A short Math refresh is a near-free undo. Re-running brief Math RL at the end lifts Math 57.66 to 66.04, with Code 50.47 to 51.05, QA 62.34 to 62.49, and CW 86.52 to 85.96. Average score: 64.25 to 66.39.
Targeted rollback confirms the conflict subspace. 2% MLP-neuron rollback → 20.4% Math recovery with QA at −0.06; 32% joint rollback → 73.6% recovery. Damage is low-dimensional and localized.
Scale of evidence. All measured on Qwen3-4B-Thinking-2507, with Qwen3-235B-A22B-Instruct-2507 as the LLM judge for creative writing.

Limits and open questions

The whole study rides on a single 4B model in one domain ordering (Math→Code→QA→CW). Whether the conflict subspace stays low-dimensional at 70B+, with more domains, or under a different curriculum is untested. The “later-domain harms earlier-domain” pattern may also behave differently when the earlier domain is creative writing rather than math. The refresh fix is also a re-exposure to data, so it sits closer to rehearsal than to a parameter-space surgery; the rollback experiments are the cleaner test of the theory but recover less. Finally, the second-order analysis assumes a small perturbation, which is honest for these tiny sparse edits but may break for aggressive RL with large policy shifts. Treat the numbers as a clean existence proof of the mechanism, not a deployment recipe.

FAQ

Why does multi-domain RL hurt earlier domains if the gradients are orthogonal?

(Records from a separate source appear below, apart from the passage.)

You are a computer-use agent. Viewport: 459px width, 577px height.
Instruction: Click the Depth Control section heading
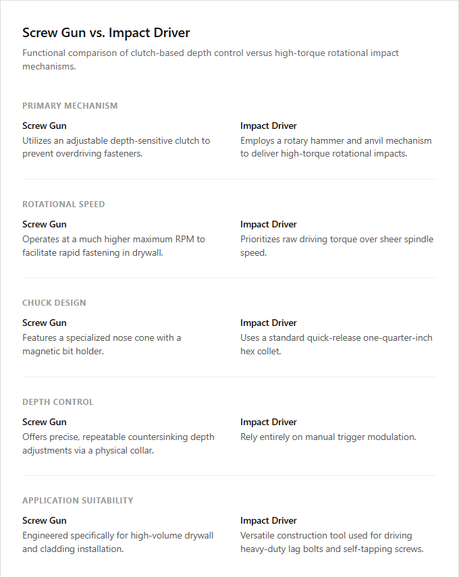[x=58, y=402]
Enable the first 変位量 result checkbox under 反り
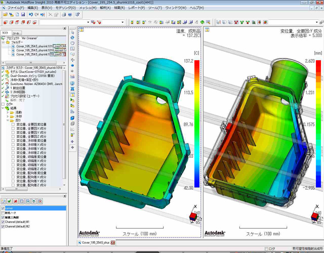The width and height of the screenshot is (324, 253). (13, 124)
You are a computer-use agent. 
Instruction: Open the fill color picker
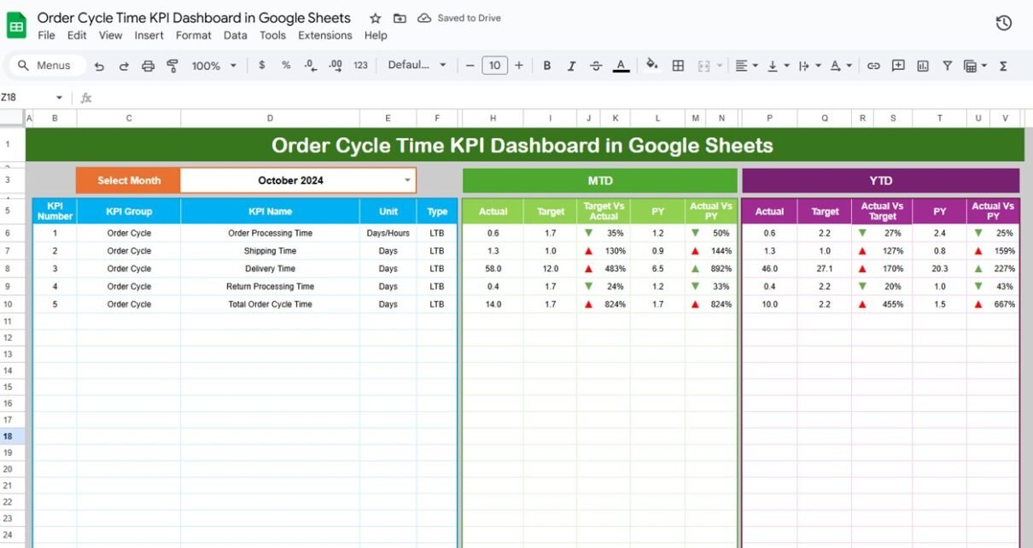coord(652,66)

Because orthogonal global gradients only zero out the first-order interference term. The damage in this paper is a second-order term (curvature times update direction) that concentrates in a low-dimensional subspace of computation routes the domains share. Module-level conflict and synergy cancel in the global cosine but not in the actual loss.

Does the Math refresh in this paper just retrain from scratch?

No. It is a short additional RL pass on Math after the full Math→Code→QA→CW sequence. It recovers Math from 57.66 to 66.04 while Code, QA, and CW shift by less than a point, so it behaves like selective recovery rather than full retraining or blunt rehearsal.

Can I fix interference without any extra data, using the conflict subspace directly?

Partially. Rolling back 2% of MLP neurons on the conflict subspace recovers 20.4% of lost Math, and a 32% joint MLP+attention rollback reaches 73.6%. Both are data-free, but recover less than the refresh. It is the strongest evidence the damage is localized, but not yet a complete fix on its own.